I am considering two equations $$u_t=a(x)u_{xx}$$ and $$v_t=b(x)v_x$$ as classical representatives of the parabolic and hyperbolic family of equations. If $a(x)=a$ and $b(x)=b$ were constants, to show stability of any finite difference scheme I use for those equations, I could use the Fourier or so called Von Neumann stability analysis, i.e. would have to calculate the magnitude of the amplification factor.

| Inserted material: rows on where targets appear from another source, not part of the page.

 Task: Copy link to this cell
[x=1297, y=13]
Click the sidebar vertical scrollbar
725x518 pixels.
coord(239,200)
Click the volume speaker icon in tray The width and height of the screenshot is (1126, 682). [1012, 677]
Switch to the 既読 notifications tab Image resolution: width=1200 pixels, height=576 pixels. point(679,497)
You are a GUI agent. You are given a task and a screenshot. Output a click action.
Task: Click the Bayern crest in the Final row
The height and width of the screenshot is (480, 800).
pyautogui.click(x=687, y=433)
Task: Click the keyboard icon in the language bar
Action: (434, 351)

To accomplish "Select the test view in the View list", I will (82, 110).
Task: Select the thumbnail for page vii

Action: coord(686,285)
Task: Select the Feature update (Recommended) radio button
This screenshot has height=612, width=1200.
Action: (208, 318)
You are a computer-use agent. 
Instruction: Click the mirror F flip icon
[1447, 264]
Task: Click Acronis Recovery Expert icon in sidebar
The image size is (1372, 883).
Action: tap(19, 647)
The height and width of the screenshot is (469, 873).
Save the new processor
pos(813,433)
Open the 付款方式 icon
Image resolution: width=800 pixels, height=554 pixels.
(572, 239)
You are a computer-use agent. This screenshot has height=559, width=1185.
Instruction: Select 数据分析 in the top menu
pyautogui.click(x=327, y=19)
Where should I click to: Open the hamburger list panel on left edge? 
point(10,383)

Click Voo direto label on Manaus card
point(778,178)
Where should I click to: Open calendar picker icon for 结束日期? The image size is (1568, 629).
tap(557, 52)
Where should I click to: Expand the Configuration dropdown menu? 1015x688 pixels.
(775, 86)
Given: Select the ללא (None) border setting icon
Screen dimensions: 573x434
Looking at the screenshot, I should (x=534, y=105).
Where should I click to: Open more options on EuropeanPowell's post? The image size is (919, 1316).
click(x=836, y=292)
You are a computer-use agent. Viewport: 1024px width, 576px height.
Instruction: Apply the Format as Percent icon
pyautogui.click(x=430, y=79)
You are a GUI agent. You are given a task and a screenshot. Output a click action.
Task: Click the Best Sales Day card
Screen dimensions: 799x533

In the case of variable coefficients though, where $a=a(x)$ and $b=b(x)$, I am somewhat confused. From the book by Strikwerda (Finite Difference Schemes and PDEs) on page 59 it says that one can use method of frozen coefficients, i.e. freeze the values at every grid point, use the Fourier analysis and deduce stability for variable coefficients. On the other hand, in the book of Ascher (Numerical methods for Evolutionary Differential Equations), on page 153 it says that even ff the method is stable with constant coefficients then it doesn't necessary imply stability for variable coefficients.
Thus I see a contradiction between two books. My problem is that I see how the von Neumann analysis works and I wonder if I can use that with variable-coefficient PDEs as well. If I can, is that the same for both of the equations I am looking at or there are some differences between the two in terms of the method of frozen coefficients? Basically, where is the limitation of the Von Neumann stability analysis for parabolic and hyperbolic equations?